The House can expel members with a two-thirds majority vote, but that rarely happens. Only five House members have been expelled in the history of Congress, three in 1861 for supporting the Confederacy and two in 1980 and 2002 after criminal convictions for conspiracy to commit bribery.

Santos’s public image problems, though, could be evolving into legal ones. The Nassau County district attorney’s office said Wednesday that it is looking into Santos, with District Attorney Anne Donnelly, a Republican, saying that the “numerous fabrications and inconsistencies associated with Congressman-Elect Santos are nothing short of stunning.”

Meanwhile, Santos went on a media tour this week with the New York Post, radio station WABC, New York outlet City & State and Fox News to address his past and misrepresentations about his background. He admitted that he did not graduate from any college and said he used a “poor choice of words” when he said he worked for Citigroup and Goldman Sachs when he actually worked with a company that did business with the financial giants. 
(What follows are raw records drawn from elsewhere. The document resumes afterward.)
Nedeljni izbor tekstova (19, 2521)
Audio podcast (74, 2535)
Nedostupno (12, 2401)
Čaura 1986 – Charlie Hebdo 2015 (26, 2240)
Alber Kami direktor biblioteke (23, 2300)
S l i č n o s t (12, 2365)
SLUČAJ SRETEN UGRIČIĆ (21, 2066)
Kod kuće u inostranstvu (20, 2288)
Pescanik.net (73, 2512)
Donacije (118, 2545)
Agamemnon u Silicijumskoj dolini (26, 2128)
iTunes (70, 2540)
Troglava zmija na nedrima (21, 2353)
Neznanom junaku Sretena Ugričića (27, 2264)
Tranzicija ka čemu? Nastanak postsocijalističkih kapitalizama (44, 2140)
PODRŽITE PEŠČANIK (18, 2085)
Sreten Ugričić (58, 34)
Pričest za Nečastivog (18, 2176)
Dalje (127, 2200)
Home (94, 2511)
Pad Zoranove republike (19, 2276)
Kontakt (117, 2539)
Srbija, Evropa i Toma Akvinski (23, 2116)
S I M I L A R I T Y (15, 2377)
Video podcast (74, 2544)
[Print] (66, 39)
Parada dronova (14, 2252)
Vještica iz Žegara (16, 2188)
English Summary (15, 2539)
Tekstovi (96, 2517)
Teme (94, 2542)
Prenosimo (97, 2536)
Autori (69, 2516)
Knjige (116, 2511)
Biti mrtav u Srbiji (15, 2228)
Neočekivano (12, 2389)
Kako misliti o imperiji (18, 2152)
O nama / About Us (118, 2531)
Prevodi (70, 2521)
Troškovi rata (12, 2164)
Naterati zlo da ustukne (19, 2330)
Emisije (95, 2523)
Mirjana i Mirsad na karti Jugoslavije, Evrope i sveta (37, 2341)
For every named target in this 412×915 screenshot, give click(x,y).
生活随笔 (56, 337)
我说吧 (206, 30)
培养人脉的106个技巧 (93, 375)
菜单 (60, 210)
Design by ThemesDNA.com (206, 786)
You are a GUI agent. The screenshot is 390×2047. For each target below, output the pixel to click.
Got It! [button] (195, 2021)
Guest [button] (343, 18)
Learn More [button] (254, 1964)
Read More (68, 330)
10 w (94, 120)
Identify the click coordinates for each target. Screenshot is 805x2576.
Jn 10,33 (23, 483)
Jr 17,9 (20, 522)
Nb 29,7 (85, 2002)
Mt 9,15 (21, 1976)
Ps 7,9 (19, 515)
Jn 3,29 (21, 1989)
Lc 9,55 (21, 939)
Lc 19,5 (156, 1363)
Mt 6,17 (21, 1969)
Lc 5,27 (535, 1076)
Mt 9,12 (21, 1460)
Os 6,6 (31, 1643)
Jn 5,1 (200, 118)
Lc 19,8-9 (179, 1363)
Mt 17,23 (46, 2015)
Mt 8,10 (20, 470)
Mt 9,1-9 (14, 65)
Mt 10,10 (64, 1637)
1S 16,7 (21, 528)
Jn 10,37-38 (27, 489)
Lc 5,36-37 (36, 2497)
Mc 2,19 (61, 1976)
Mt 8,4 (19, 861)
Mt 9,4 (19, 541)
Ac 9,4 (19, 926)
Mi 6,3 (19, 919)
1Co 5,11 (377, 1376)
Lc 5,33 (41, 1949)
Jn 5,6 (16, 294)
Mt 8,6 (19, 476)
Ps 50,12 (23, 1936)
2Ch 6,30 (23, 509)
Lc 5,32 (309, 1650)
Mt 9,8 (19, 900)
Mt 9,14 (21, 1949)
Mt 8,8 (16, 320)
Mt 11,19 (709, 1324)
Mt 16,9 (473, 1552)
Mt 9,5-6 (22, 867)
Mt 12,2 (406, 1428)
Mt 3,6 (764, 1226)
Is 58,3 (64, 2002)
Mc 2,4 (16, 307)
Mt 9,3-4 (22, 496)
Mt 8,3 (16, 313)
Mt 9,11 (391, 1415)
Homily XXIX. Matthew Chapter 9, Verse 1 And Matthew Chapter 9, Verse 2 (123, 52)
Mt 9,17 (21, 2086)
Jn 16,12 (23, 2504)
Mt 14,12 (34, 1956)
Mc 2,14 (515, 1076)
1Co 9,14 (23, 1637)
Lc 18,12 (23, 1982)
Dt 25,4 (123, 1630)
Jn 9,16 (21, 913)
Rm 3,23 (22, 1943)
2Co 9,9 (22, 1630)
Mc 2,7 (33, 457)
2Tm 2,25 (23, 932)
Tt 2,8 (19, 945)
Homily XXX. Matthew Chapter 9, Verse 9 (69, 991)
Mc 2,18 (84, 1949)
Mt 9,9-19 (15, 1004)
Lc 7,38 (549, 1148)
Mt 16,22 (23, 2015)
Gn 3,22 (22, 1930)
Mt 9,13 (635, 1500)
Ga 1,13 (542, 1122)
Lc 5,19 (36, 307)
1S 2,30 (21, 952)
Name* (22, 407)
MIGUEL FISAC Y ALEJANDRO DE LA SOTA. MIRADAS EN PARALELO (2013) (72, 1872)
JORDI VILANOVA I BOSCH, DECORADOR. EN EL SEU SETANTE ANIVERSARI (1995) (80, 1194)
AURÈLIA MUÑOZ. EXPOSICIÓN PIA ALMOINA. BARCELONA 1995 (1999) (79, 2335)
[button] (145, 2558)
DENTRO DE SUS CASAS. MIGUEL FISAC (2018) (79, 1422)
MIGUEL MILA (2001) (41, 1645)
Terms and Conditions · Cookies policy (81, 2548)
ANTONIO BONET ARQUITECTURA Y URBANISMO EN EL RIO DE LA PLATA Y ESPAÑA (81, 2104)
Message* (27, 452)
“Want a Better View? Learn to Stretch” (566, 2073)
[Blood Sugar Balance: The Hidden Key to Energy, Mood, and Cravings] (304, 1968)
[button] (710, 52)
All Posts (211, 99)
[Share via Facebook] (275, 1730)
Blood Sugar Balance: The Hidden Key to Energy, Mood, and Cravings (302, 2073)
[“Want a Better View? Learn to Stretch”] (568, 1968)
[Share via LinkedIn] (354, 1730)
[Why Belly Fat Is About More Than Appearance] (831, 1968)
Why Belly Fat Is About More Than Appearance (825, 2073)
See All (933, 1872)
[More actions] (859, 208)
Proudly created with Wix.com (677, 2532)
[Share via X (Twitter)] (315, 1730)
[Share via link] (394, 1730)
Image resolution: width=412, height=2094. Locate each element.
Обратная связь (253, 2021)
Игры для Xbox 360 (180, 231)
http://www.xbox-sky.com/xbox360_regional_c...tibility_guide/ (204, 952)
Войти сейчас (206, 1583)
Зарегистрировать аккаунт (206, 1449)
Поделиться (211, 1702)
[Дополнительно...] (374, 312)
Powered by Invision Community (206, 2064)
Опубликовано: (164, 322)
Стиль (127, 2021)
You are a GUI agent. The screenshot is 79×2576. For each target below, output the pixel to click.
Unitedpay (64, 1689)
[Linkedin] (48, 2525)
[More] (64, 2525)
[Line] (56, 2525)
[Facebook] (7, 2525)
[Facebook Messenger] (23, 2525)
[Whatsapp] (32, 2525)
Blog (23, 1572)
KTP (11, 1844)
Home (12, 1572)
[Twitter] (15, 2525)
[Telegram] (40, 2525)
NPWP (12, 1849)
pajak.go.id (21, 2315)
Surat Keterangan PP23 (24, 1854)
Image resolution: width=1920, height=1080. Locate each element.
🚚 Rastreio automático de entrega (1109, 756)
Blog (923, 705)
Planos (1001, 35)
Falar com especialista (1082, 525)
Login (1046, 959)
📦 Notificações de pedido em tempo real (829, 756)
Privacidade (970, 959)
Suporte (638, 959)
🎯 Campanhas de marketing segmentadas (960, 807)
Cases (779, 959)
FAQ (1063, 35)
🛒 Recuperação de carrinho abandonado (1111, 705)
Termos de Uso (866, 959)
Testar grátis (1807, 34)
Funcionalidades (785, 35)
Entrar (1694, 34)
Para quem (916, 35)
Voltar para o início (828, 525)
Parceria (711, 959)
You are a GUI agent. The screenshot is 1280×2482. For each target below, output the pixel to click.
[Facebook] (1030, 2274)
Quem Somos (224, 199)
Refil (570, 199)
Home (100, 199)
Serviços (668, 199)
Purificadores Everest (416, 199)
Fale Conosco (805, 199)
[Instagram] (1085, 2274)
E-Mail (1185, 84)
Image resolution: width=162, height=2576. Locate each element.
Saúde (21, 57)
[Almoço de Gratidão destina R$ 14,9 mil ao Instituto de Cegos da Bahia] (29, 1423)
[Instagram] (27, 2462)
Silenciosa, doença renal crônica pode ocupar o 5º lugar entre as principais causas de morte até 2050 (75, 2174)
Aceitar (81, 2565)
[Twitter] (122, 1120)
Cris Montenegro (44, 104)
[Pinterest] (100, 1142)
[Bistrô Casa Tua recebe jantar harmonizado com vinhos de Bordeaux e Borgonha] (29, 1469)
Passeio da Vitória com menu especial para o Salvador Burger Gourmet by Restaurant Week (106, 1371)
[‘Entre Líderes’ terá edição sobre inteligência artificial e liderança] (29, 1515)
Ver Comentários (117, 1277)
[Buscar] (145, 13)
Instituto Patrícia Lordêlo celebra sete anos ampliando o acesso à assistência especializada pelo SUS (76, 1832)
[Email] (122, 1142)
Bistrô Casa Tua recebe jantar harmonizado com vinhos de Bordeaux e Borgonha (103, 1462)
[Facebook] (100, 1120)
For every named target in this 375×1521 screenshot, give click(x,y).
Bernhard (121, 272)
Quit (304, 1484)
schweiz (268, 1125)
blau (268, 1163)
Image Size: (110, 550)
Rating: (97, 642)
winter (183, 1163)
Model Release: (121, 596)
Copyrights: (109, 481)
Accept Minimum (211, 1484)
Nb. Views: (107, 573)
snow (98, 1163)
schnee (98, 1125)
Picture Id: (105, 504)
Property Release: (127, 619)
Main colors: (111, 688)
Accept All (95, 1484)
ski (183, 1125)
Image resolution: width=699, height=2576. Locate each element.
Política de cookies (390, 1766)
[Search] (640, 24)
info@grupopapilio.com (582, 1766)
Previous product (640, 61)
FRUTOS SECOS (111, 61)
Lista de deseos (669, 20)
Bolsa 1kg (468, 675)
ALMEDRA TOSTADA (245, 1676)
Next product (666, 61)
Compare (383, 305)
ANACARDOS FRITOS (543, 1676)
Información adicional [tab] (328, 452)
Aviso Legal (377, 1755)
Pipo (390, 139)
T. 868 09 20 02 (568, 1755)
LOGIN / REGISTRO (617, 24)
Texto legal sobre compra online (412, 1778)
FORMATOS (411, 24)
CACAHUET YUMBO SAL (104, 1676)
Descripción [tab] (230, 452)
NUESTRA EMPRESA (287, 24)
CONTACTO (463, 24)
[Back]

But the media blitz has only brought more attention to his misrepresentations — and more criticism. Nassau County GOP Chairman Joseph Cairo said on Tuesday that he is ”deeply disappointed in Mr. Santos” and expects “more than just a blanket apology.” 

Questions remain about Santos’s influx of personal wealth that he used to fund his campaign, an allegation of check fraud in Brazil that he has denied, his assertion about connections to victims of the Pulse nightclub shooting, work with an animal rescue group and his representation of Jewish heritage, among other issues.

Tulsi Gabbard, a former Democratic congresswoman, dug in on Santos as she filled in for Fox News host Tucker Carlson on Tuesday. Arizona attorney general recount affirms Democratic win in razor-thin race Prosecutors seek six years for ‘Varsity Blues’ mastermind, defense wants six months

“Do you have no shame?” Gabbard asked.

Santos deflected, bringing up falsehoods from Democrats and Biden.